My best friend. Boy am I lucky that we were two little brats that decided to be brats together one day in 4th grade. Calling us friends is almost insulting. You are my sister, my confidant, my partner in crime, my secret keeper, my clown, my cheerleader. You are my person and that is all that needs to be said.

I am grateful for the family I have acquired over the years through my many travels. I have fully learned that family does not always mean by blood. It is this family that gets me through my day to day life. Thank you.

I have so much other family that this blog post would become a book if I wrote about everyone. Know that each family member has shaped me in some way and each member means something different to me. I am so excited my brother is getting married, giving us so many excuses to bring the whole family together for something positive.

I don’t get home nearly as much as I want to or wish I could. My heart breaks a little every time a miss a birthday, a holiday, and a family dinner. I may not get to be there for everything, but I have learned to make the absolute most of the time we do get.

On that note, I get to go home in SIX DAYS to see so much family; both given and chosen. I cannot wait.

 

 

Do you live to work or work to live?

Why do you do the job you do?

Is it because…
You’re passionate about it?
You make good money?
You feel you have to?
There is nothing else to do?
It pays the bills?
You have no idea?

I fall under a few of these categories…and sometimes my answer changes, depending on how my  I feel on any given day.

I have been in a bit of a rut lately with work. I assume this happens with most people and hopefully..something happens that reminds you of why you entered your chosen career path.

I hit a milestone with one of patients last week. This patient is a unique situation, definitely not one you learn about in school.

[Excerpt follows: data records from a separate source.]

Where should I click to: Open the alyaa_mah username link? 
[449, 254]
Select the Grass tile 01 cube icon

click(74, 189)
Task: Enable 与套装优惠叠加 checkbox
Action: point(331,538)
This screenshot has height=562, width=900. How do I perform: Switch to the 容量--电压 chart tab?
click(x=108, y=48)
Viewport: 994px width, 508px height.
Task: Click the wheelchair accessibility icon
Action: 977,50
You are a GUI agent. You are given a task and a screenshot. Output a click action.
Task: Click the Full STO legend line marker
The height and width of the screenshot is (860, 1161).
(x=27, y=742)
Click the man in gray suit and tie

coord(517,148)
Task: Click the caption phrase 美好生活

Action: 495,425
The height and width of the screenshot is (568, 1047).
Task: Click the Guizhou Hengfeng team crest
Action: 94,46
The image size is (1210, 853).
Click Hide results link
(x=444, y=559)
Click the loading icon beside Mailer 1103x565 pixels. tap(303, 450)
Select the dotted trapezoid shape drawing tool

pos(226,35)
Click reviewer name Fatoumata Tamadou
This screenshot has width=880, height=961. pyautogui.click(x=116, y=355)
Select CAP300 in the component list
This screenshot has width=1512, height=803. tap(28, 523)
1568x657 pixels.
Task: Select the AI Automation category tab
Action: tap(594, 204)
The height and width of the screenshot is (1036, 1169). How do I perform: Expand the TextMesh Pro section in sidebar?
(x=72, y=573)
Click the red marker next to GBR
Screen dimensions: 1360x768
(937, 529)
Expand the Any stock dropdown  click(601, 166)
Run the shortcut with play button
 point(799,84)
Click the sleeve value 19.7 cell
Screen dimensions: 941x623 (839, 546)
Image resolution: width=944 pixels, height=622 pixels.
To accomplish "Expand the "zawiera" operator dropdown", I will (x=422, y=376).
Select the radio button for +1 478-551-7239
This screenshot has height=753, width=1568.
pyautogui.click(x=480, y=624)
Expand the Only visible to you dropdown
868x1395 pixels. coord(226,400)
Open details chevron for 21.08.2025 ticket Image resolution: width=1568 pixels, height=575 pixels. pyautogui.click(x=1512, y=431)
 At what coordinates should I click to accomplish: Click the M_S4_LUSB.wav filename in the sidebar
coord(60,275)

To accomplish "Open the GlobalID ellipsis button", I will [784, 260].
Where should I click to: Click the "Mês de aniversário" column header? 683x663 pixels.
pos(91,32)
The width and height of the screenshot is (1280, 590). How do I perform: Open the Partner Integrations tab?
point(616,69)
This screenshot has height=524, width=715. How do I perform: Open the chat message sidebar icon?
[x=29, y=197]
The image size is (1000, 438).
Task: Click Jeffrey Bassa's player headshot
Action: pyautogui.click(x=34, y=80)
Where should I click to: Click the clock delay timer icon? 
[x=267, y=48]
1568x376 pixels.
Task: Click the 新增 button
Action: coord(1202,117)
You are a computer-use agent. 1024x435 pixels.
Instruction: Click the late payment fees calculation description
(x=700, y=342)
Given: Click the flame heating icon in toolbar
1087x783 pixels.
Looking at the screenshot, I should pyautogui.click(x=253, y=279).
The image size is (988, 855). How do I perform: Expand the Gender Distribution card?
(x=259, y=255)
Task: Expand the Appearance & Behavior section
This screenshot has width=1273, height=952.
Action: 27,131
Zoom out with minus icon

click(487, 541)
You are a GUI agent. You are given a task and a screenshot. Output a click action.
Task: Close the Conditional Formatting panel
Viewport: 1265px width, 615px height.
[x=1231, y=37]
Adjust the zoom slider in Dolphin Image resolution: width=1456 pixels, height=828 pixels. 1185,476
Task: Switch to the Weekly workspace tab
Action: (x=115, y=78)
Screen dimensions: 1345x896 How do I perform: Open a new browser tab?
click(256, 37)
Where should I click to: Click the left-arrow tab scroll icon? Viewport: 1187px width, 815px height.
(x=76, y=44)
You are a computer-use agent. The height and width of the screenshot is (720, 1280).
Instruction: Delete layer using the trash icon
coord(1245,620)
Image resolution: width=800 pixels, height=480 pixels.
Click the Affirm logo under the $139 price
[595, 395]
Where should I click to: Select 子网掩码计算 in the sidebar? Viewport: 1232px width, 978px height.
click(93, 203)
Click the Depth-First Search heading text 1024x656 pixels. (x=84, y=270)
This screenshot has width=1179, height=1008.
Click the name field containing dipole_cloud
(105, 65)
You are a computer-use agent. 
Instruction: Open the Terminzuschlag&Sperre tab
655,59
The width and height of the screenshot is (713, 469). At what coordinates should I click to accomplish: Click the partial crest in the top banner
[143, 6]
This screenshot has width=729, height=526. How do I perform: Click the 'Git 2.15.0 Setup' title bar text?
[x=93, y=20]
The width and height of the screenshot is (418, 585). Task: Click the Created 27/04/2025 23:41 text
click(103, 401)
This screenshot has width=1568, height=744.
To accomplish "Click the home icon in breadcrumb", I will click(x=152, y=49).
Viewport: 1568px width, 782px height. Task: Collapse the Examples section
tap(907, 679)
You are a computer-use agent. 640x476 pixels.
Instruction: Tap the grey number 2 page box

I have had to come up with all sorts of “out of the box” ideas on how to help. I find myself looking forward to my sessions, and Friday we achieved something that made me, the patient’s family member and the patient jump for joy, high five, and hoot and holler.

THAT is why I do what I do.

________________________________________________________________________________

A few days have occurred between when I started this post and now. Since then, I’ve had another session with the patient and hit another HUGE milestone.

I am grateful that I still find patients that excite me even when I am not feeling great about my job as a whole.

Back when I was living in Greenville, South Carolina, I had a patient’s family member (not from the United States) say something that resonates with me quite often.

“You Americans…you live to work…in my country…we work to live”

A large part of my move to the island was to “cease life” and “follow a feeling” rather than follow the “rules” of life I thought I had to follow. I knew I was living to work and hoped moving to the island would help me switch to “working to live”.

I was faced with the hard truth, that with hundreds of thousands of dollars in loans…I may need to spend some time living to work before I got the luxury of working to live. I’ve discovered that you pay a price to live in paradise…my price was taking a paycut. I am more stressed on this island working several jobs, making less money than I have ever made in the states…but I think my hard work will pay  off…and I will make the switch to “working to live” long before many people ever get to.

(SIDENOTE: I feel I need to add…that while my work life may be more challenging on the island, many facets of my life have greatly improved.)

 

SO, I ask you. Do you live to work or work to live? Is your path leading you to where you eventually want to be? Are you at a roadblock? If so, evaluate what you are doing and how you can change it.